FitDistr: FitDistr: Maximum-likelihood Fitting of Univariate Distributions

Description

Maximum-likelihood fitting of univariate distributions, allowing parameters to be held fixed if desired.

Usage

FitDistr(x, densfun, start, ...)

Value

The function `FitDistr` returns an object of class `fitdistr`, which is a list containing:

estimate: a named vector of parameter estimates.
sd: a named vector of the estimated standard errors for the parameters.
vcov: the estimated variance-covariance matrix of the parameter estimates.
loglik: the log-likelihood of the fitted model.
n: length vector.

Arguments

x: A numeric vector of length at least one containing only finite values. Either a character string or a function returning a density evaluated at its first argument.
densfun: character string specifying the density function to be used for fitting the distribution. Distributions `"beta"`, `"cauchy"`, `"chi-squared"`, `"exponential"`, `"gamma"`, `"geometric"`, `"log-normal"`, `"lognormal"`, `"logistic"`, `"negative binomial"`, `"normal"`, `"Poisson"`, `"t"` and "weibull" are recognised, case being ignored.
start: A named list giving the parameters to be optimized with initial values. This can be omitted for some of the named distributions and must be for others (see Details).
...: Additional parameters, either for `densfun` or for `optim`. In particular, it can be used to specify bounds via `lower` or `upper` or both. If arguments of `densfun` (or the density function corresponding to a character-string specification) are included they will be held fixed.

Details

For the Normal, log-Normal, geometric, exponential and Poisson distributions the closed-form MLEs (and exact standard errors) are used, and `start` should not be supplied.

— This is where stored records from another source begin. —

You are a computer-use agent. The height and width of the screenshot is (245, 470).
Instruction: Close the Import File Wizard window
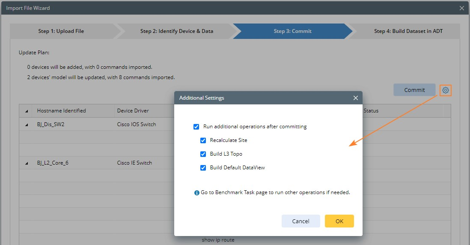click(461, 8)
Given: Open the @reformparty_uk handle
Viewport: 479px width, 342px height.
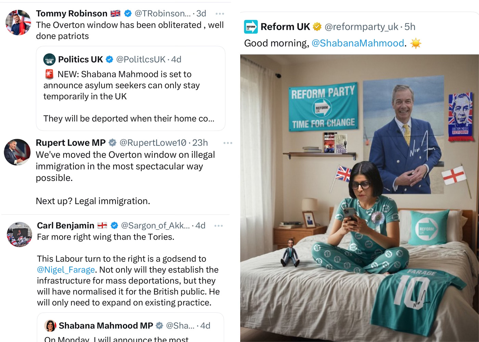Looking at the screenshot, I should point(361,27).
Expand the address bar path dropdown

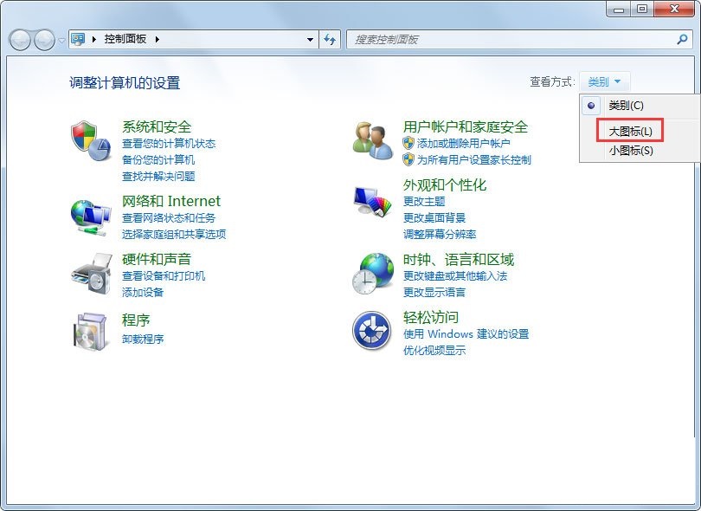[x=309, y=39]

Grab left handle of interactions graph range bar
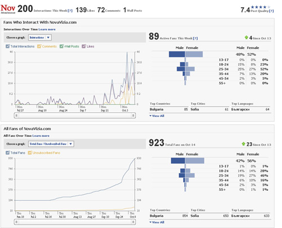coord(16,116)
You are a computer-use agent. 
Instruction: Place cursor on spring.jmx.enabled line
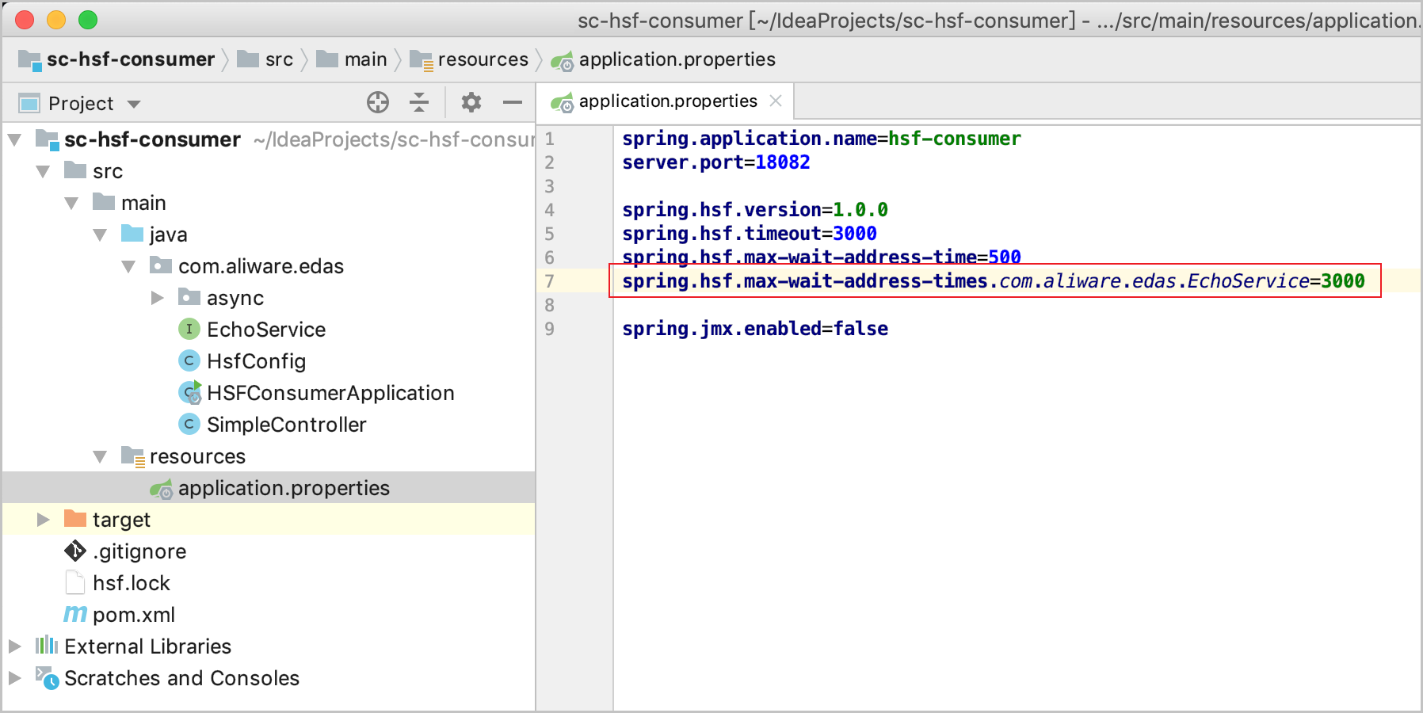[x=754, y=329]
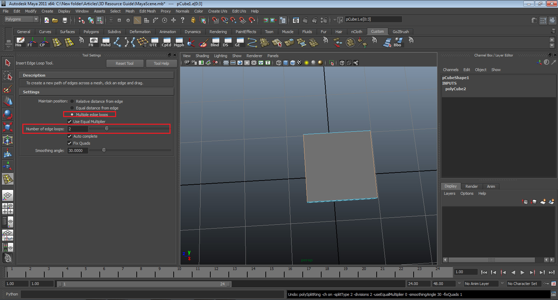Screen dimensions: 558x300
Task: Click the Paint Selection tool icon
Action: (8, 89)
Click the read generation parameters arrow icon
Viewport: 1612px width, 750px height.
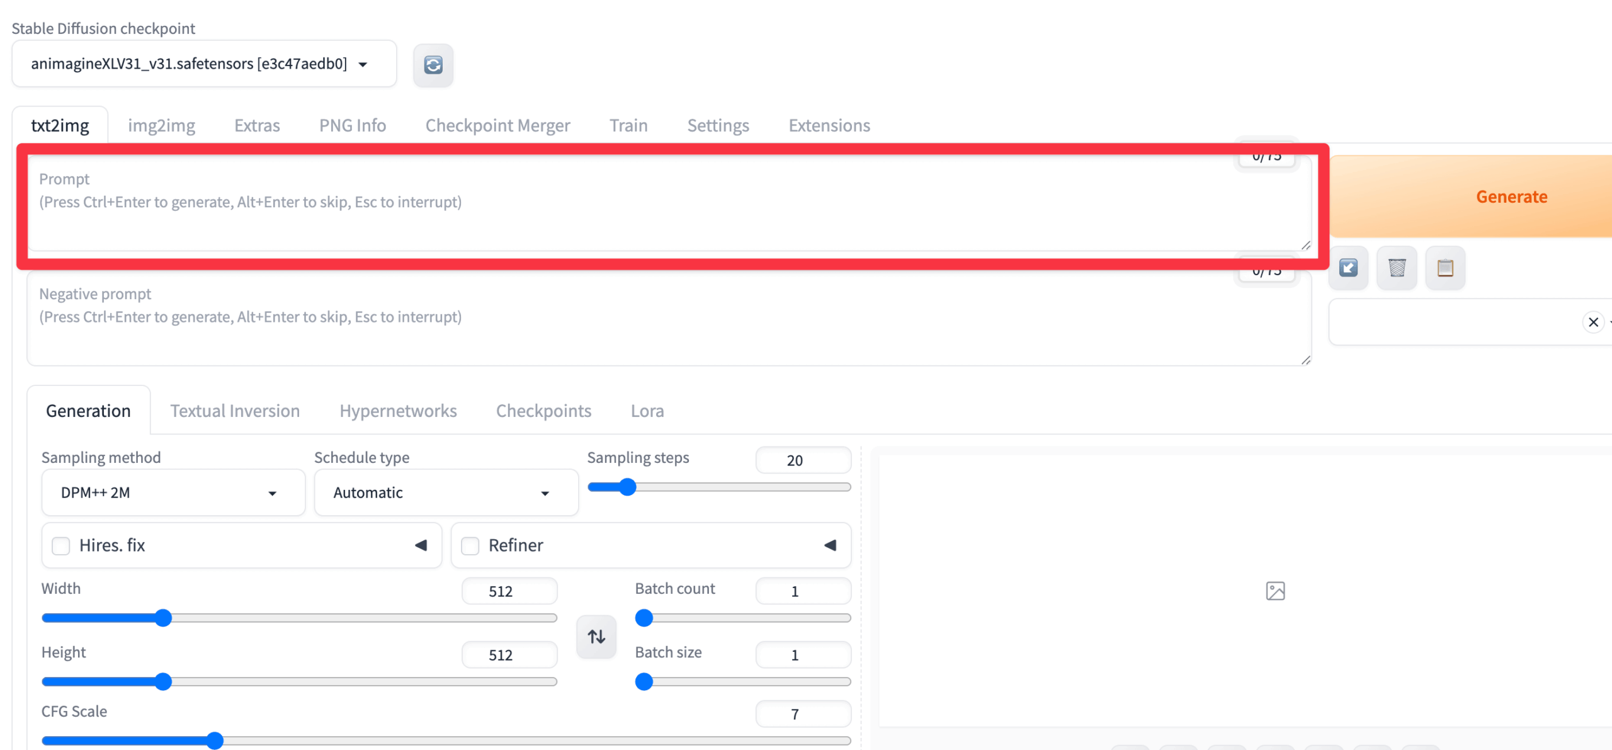tap(1348, 268)
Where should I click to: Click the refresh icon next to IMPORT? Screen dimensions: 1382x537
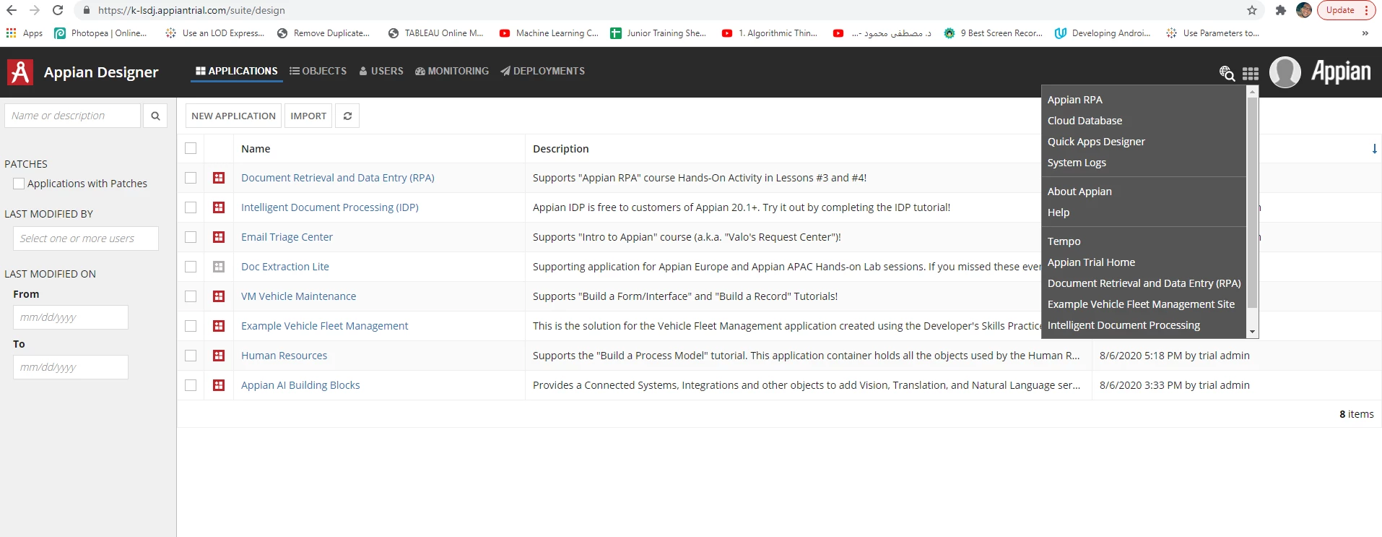click(x=347, y=116)
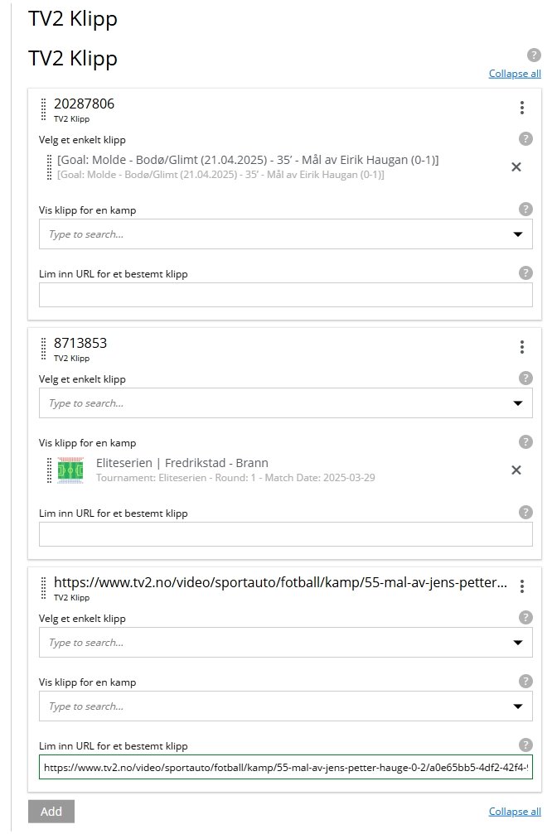Click drag handle of block 20287806
Image resolution: width=552 pixels, height=834 pixels.
pos(44,110)
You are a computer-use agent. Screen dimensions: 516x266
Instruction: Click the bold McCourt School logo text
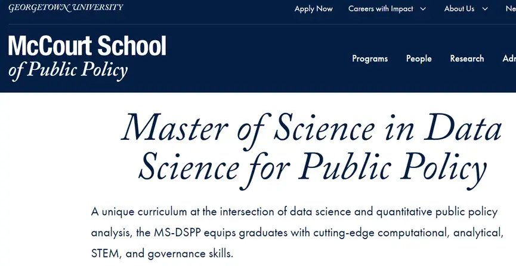click(87, 46)
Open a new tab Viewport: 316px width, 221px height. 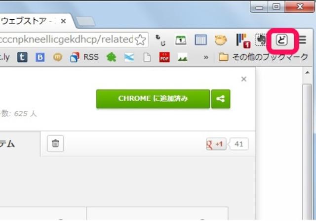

For all other distributions, direct optimization of the log-likelihood is performed using `optim`. The estimated standard errors are taken from the observed information matrix, calculated by a numerical approximation. For one-dimensional problems the Nelder-Mead method is used and for multi-dimensional problems the BFGS method, unless arguments named `lower` or `upper` are supplied (when `L-BFGS-B` is used) or `method` is supplied explicitly.

For the `"t"` named distribution the density is taken to be the location-scale family with location `m` and scale `s`.

For the following named distributions, reasonable starting values will be computed if `start` is omitted or only partially specified: `"cauchy"`, `"gamma"`, `"logistic"`, `"negative binomial"` (parametrized by mu and size), `"t"` and `"weibull"`. Note that these starting values may not be good enough if the fit is poor: in particular they are not resistant to outliers unless the fitted distribution is long-tailed.

There are `print`, `coef`, `vcov` and `logLik` methods for class `"FitDistr"`.

Examples

Run this code

set.seed(123)
x = rgamma(100, shape = 5, rate = 0.1)
FitDistr(x, "gamma")

# Now do this directly with more control.
FitDistr(x, dgamma, list(shape = 1, rate = 0.1), lower = 0.001)

set.seed(123)
x2 = rt(250, df = 9)
FitDistr(x2, "t", df = 9)

# Allow df to vary: not a very good idea!
FitDistr(x2, "t")

# Now do fixed-df fit directly with more control.
mydt = function(x, m, s, df) dt((x-m)/s, df)/s
FitDistr(x2, mydt, list(m = 0, s = 1), df = 9, lower = c(-Inf, 0))

set.seed(123)
x3 = rweibull(100, shape = 4, scale = 100)
FitDistr(x3, "weibull")